Otro guardia se arrastraba hacia la alejada puerta, dejando tras de sí un rastro de grasiento color rojo. Como Cosca le había herido en el estómago, justo debajo del peto, tenía que arrastrarse y cogerse las tripas al mismo tiempo.

Eso dejaba sólo a dos jóvenes oficiales de estado mayor, con sus brillantes espadas desenvainadas y sus brillantes ojos llenos de justo odio, y a Cosca. De encontrarse en otras circunstancias más agradables, posiblemente hubieran sido personas amables. Posiblemente sus madres los amasen y ellos les correspondiesen. Seguro que no merecían morir en aquel templo tan recargado por estar en un bando y no en otro. Pero a Cosca no le quedaba otra opción que matarlos como mejor supiera. ¿Por qué uno de los mercenarios más infames de Styria hubiera tenido que obrar de otra manera?

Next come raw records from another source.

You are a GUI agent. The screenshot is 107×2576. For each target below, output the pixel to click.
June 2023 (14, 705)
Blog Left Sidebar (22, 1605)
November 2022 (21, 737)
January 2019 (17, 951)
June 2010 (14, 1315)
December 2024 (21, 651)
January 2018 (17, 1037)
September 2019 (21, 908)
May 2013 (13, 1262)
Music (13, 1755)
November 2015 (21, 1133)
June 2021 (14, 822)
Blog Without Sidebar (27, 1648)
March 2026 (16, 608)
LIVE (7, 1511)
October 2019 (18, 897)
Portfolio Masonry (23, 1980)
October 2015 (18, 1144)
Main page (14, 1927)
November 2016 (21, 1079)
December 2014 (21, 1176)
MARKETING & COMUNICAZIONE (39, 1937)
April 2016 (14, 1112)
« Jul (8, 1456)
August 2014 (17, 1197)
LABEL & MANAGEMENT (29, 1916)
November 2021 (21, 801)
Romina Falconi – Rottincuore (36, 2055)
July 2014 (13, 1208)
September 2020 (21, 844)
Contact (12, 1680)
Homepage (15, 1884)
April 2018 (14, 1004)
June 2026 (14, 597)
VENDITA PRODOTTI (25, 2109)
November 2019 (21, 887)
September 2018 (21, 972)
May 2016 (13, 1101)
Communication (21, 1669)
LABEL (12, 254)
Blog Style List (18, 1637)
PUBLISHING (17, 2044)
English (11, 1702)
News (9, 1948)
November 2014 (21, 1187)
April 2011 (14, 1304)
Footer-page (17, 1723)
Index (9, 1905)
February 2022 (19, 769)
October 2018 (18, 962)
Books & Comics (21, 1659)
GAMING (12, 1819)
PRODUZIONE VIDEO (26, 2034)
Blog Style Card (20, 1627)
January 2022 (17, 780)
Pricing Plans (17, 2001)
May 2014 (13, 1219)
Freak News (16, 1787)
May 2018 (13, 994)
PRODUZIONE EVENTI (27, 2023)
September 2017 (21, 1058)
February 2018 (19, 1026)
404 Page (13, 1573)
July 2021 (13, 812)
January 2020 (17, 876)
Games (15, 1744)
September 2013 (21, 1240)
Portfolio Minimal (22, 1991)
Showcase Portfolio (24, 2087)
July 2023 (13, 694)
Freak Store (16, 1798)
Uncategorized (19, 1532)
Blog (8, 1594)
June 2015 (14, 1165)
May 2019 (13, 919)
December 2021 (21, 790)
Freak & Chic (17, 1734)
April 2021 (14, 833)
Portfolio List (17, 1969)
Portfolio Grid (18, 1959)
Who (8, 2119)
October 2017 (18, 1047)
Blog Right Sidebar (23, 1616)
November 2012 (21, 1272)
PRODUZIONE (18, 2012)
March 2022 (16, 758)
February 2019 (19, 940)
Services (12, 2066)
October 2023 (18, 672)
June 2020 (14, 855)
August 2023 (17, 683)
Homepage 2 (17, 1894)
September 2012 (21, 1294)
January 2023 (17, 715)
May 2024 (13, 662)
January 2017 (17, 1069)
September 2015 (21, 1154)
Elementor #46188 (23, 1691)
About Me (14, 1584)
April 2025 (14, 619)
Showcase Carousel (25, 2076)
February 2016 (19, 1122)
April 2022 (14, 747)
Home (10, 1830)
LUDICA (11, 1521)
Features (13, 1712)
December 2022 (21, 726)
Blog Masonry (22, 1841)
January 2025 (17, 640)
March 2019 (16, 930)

Los dos oficiales se separaron, yendo uno hacia los ventanales y el otro hacia las pinturas, para llevar a Cosca hasta el extremo de la sala y, lo más seguro, hasta el fin de su existencia. Bajo el uniforme talinés, estaba empapado de sudor, y el aire le quemaba los pulmones. Era evidente que luchar contra la muerte era un juego para hombres jóvenes.

—Vamos, vamos, amigos —musitó él, sopesando la espada—. ¿Por qué no me atacáis uno a uno? ¿No tenéis honor?

—¿Honor? —dijo uno, rezongando—. ¿Nosotros?

—¡Vosotros os disfrazasteis para lanzar un ataque cobarde y a traición contra nuestro general! —exclamó el otro entre dientes, el rostro colorado por la afrenta.

—Es cierto. Es cierto —Cosca bajó la espada—. Y la vergüenza que se me clava en el corazón no me deja vivir. Me rindo.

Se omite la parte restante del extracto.